Die Führungskräfte, die KI-Agenten installieren, ohne die Erwartungen ihrer Teams neu zu gestalten, sind nicht innovativ. Sie vermeiden das schwierigste Gespräch der digitalen Transformation: einem Team zu sagen, dass ihr Wert nicht mehr in dem liegt, was sie produzieren, sondern in der Qualität dessen, was sie genehmigen, und der Klarheit, mit der sie die Richtung definieren. Dieses Gespräch erfordert eine Führung, die zwischen der Delegation von Aufgaben und der Übertragung von Urteilsvermögen unterscheiden kann. Und die Übertragung von Urteilsvermögen geschieht nicht mit einem Memo zur technischen Einführung.

Picsart kann den besten Agentenmarkt der Branche aufbauen.

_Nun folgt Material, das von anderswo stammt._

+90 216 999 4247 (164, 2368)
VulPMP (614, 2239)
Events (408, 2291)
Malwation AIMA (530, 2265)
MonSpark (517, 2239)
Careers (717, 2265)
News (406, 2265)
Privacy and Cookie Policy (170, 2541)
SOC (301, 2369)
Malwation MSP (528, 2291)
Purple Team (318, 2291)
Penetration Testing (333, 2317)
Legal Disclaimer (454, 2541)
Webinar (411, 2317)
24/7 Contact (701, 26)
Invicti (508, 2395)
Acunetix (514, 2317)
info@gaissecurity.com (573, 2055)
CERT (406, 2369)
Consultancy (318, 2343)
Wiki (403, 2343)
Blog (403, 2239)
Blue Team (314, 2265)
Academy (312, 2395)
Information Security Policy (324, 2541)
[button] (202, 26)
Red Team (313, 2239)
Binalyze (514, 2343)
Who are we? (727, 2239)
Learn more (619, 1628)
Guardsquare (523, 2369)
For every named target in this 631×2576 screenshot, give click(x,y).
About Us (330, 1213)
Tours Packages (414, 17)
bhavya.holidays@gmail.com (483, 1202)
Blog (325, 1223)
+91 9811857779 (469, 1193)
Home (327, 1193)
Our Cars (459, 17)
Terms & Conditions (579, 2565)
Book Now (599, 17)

Es kann mit Shopify, WhatsApp und den Arbeitsabläufen von Millionen von Schöpfern integrieren. Aber keine Plattform kann die notwendige Reife der Führung ersetzen, um das, was sie bietet, auszuschöpfen. Der Agent führt aus, was der Mensch weiß zu fordern. Und richtig zu fordern ist eine Fähigkeit, die im Stillen, in den Gesprächen, die Führungskräfte viel früher mit ihren Teams führen, aufgebaut wird, lange bevor Automatisierung aktiviert wird.

Die Kultur einer Organisation ist nicht das Ergebnis der Werkzeuge, die sie annimmt. Sie ist das getreue Spiegelbild des Niveaus an Gesprächen, die ihre Führungskräfte den Mut haben, zu führen.